(Required action) Among the lines below, keep only those from the one containing "Task: Tap bxhx delivery address text" through the one containing "Image resolution: width=700", and reproduce them exactly.
:: Given records ::
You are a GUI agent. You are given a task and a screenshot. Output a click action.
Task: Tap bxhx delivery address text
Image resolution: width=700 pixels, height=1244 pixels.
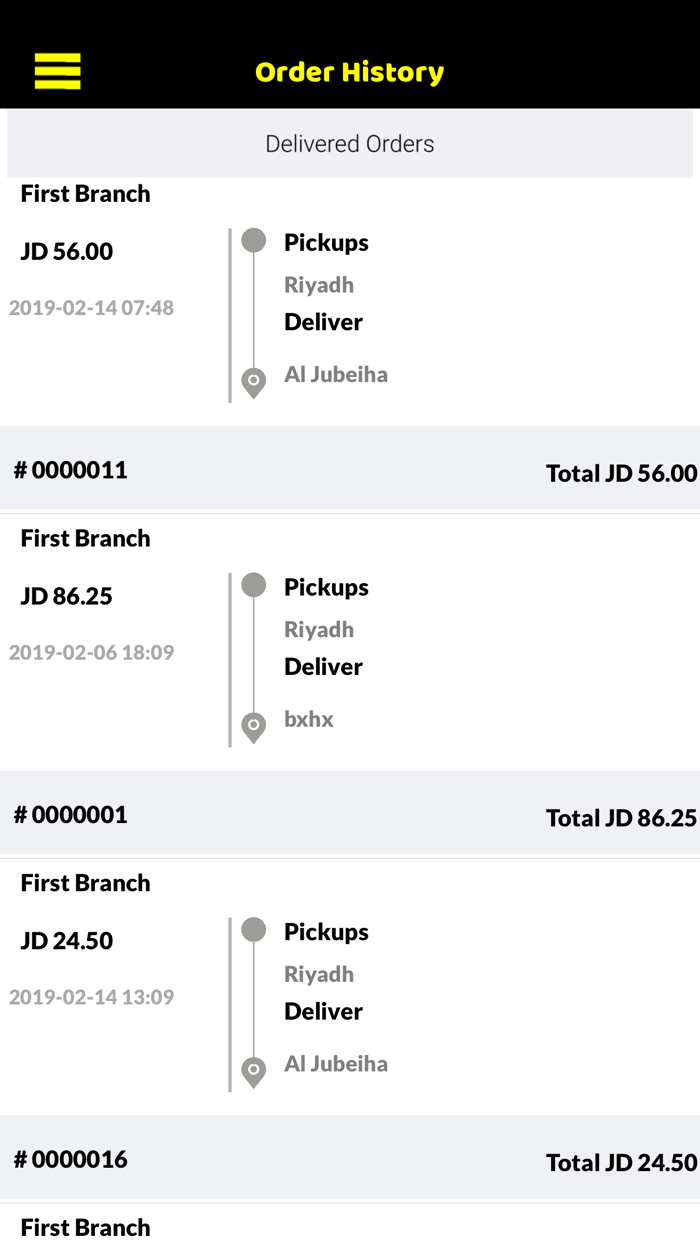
:::
:: Given records ::
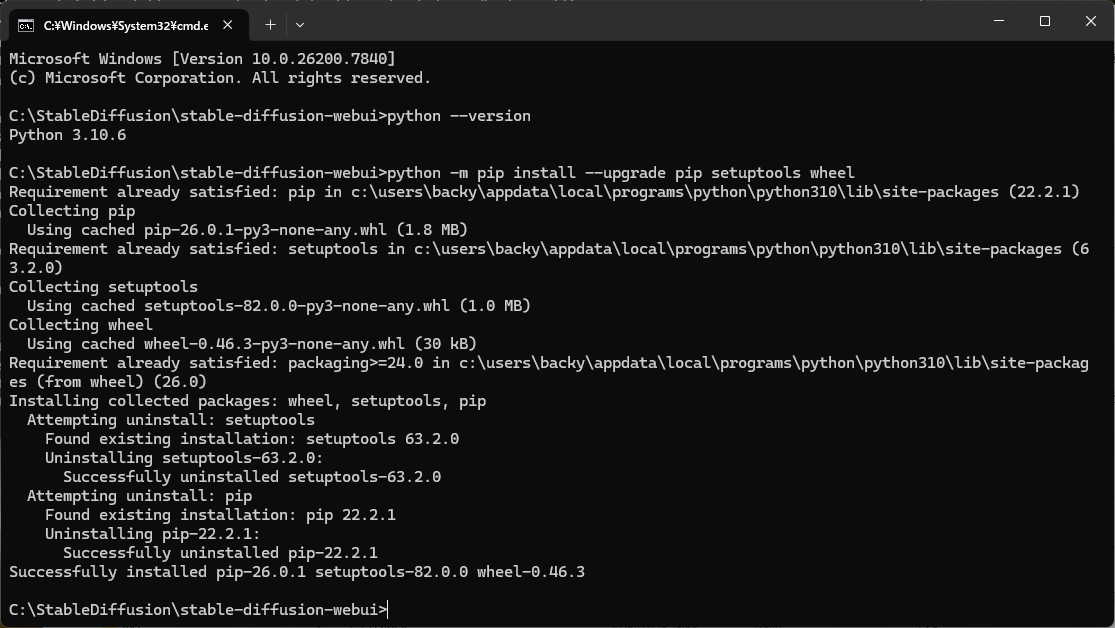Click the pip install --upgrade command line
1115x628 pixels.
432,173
:::
(Output of the exercise)
Task: Tap bxhx delivery address text
Image resolution: width=700 pixels, height=1244 pixels.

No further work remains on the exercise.